2. Awk

Awk [143] is a full-featured text processing language with a syntax reminiscent of C. While it possesses an extensive set of operators and capabilities, we will cover only a few of these here - the ones most useful in shell scripts.

Awk breaks each line of input passed to it into fields. By default, a field is a string of consecutive characters delimited by whitespace, though there are options for changing this. Awk parses and operates on each separate field. This makes it ideal for handling structured text files -- especially tables -- data organized into consistent chunks, such as rows and columns.

Strong quoting and curly brackets enclose blocks of awk code within a shell script.

# $1 is field #1, $2 is field #2, etc.

echo one two | awk '{print $1}'
# one

echo one two | awk '{print $2}'
# two

# But what is field #0 ($0)?
echo one two | awk '{print $0}'
# one two
# All the fields!


awk '{print $3}' $filename
# Prints field #3 of file $filename to stdout.

awk '{print $1 $5 $6}' $filename
# Prints fields #1, #5, and #6 of file $filename.

awk '{print $0}' $filename
# Prints the entire file!
# Same effect as:   cat $filename . . . or . . . sed '' $filename

We have just seen the awk print command in action. The only other feature of awk we need to deal with here is variables.

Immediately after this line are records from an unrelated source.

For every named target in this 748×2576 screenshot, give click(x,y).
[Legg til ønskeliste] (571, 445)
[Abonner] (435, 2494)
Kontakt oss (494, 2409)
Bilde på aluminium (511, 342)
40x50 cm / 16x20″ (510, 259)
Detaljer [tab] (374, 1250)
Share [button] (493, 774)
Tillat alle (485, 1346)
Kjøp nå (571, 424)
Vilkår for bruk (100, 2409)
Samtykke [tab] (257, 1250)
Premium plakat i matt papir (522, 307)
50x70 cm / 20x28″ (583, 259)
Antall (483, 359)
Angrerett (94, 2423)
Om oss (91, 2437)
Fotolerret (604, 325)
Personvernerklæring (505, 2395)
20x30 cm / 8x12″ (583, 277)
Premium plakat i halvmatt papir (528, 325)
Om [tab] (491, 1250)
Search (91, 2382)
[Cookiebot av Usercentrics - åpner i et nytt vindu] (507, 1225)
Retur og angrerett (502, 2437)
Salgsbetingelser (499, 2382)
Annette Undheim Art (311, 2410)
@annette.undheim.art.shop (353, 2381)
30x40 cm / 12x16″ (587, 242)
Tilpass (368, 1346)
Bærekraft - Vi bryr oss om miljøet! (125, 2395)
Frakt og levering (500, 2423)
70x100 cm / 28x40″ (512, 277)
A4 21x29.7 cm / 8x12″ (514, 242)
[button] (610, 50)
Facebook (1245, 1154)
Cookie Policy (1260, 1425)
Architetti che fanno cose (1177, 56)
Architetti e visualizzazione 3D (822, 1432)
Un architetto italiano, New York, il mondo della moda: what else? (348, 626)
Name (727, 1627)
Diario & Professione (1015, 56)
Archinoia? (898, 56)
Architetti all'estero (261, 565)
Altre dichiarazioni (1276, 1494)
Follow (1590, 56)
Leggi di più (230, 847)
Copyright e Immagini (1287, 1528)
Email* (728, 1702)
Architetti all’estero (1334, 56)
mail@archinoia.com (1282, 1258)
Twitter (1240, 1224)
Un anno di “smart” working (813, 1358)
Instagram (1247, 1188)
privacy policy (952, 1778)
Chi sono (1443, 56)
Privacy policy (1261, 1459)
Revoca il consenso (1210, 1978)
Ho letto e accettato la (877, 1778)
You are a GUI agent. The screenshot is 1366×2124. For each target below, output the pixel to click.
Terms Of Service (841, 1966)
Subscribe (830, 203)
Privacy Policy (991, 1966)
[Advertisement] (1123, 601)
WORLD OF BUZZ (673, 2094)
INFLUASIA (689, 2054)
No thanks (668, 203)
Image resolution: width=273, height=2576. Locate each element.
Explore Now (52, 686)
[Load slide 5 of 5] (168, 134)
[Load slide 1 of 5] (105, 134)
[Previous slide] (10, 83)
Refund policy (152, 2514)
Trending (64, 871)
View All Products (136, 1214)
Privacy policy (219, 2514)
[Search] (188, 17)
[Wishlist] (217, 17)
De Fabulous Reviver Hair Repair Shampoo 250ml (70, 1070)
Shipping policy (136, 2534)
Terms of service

Awk handles variables similarly to shell scripts, though a bit more flexibly.

{ total += ${column_number} }

This adds the value of column_number to the running total of total>. Finally, to print total, there is an END command block, executed after the script has processed all its input.

END { print total }

Corresponding to the END, there is a BEGIN, for a code block to be performed before awk starts processing its input.

The following example illustrates how awk can add text-parsing tools to a shell script.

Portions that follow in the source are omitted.